* Passage given:
• 180 Proof
    15.3k
    The last of My Three Writers – S. Beckett, d. 1989 & T. Morrison, d. 2019 – has shuffled off this mortal coil today:

    Cormac McCarthy 1933-2023

    You give up the world line by line. Stoically. And then one day you realize that your courage is farcical. It doesnt mean anything. You've become an accomplice in your own annihilation and there is nothing you can do about it. Everything you do closes a door somewhere ahead of you. And finally there is only one door left. — The Sunset Limited (2006)

    :death: :flower:
  • Moliere
    4.6k
    Sorry to hear it my friend. I like the quote you chose: stoic courage means nothing.
  • 180 Proof
    15.3k
    Last year, I had a life-changing experience at 90 years old. I went to space, after decades of playing an iconic science-fiction character who was exploring the universe. I thought I would experience a deep connection with the immensity around us, a deep call for endless exploration.

    "I was absolutely wrong. The strongest feeling, that dominated everything else by far, was the deepest grief that I had ever experienced.

    "I understood, in the clearest possible way, that we were living on a tiny oasis of life, surrounded by an immensity of death. I didn’t see infinite possibilities of worlds to explore, of adventures to have, or living creatures to connect with. I saw the deepest darkness I could have ever imagined, contrasting so starkly with the welcoming warmth of our nurturing home planet.

    "This was an immensely powerful awakening for me. It filled me with sadness. I realized that we had spent decades, if not centuries, being obsessed with looking away, with looking outside. I did my share in popularizing the idea that space was the final frontier. But I had to get to space to understand that Earth is and will stay our only home. And that we have been ravaging it, relentlessly, making it uninhabitable.
    — William Shatner, actor

    *

    Man cannot endure his littleness unless he can translate it into meaningfulness on the largest possible level. — Ernest Becker
  • Tom Storm
    9k
    — William Shatner, actor180 Proof

    Wow! Amazing quote.
  • 180 Proof
    15.3k
    ...
    "Since the insignificance of all things is our lot, we should not bear it as an affliction but learn to enjoy it."

    "'Why don't you ever use your strength on me?' she said.
    'Because love means renouncing strength,' said Franz softly."

* What is required: Repeat the forum thread above word for word, between "Cormac McCarthy 1933-2023" and "courage means nothing.", inclusive. The records after this point are separate material, unrelated to the forum thread.

* Data shown:
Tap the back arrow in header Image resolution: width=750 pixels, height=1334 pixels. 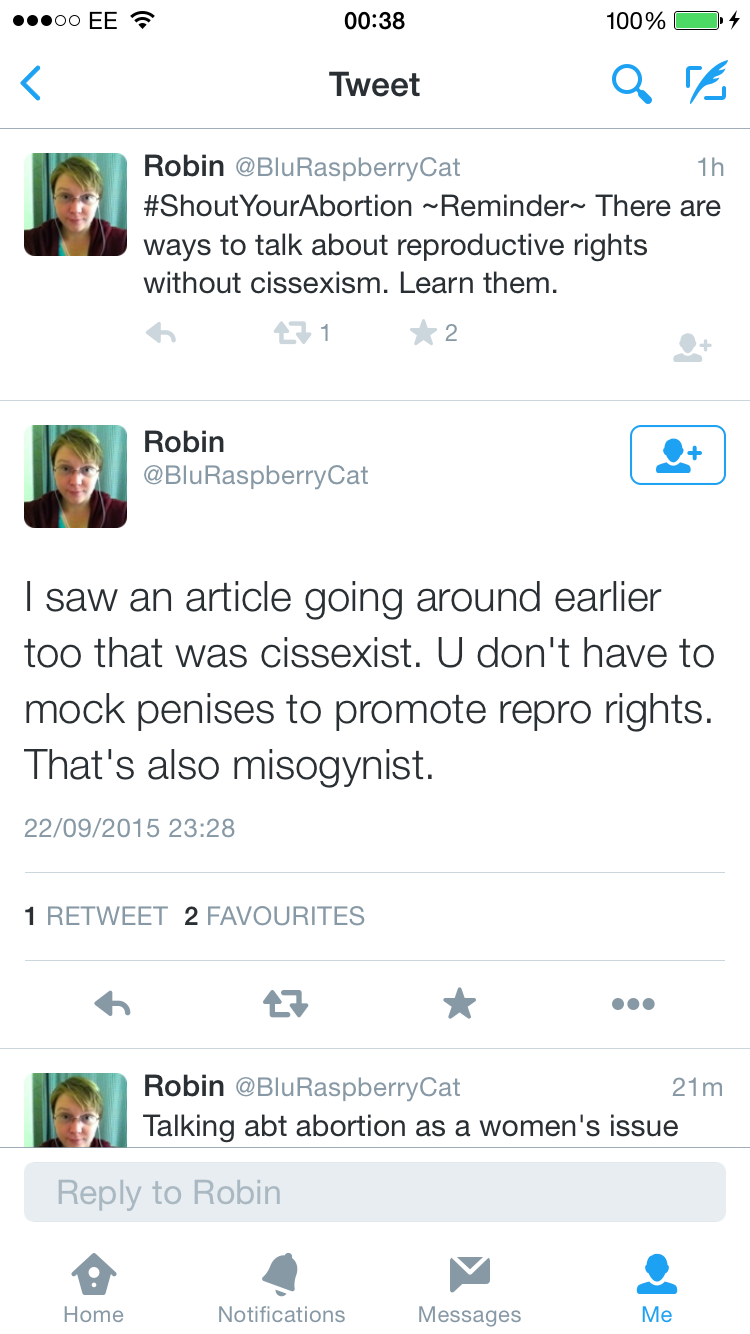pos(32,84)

* * *

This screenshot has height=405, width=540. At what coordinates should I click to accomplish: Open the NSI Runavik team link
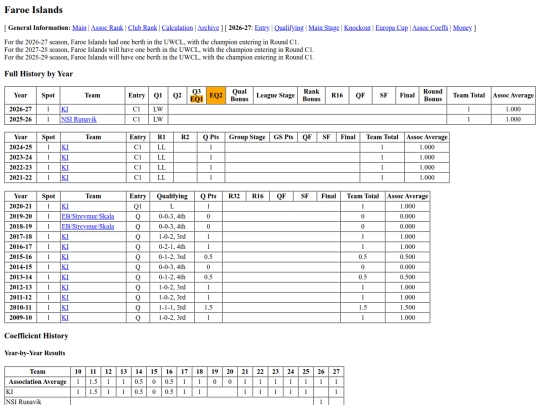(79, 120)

* Task response:
Cormac McCarthy 1933-2023

    You give up the world line by line. Stoically. And then one day you realize that your courage is farcical. It doesnt mean anything. You've become an accomplice in your own annihilation and there is nothing you can do about it. Everything you do closes a door somewhere ahead of you. And finally there is only one door left. — The Sunset Limited (2006)

    :death: :flower:
  • Moliere
    4.6k
    Sorry to hear it my friend. I like the quote you chose: stoic courage means nothing.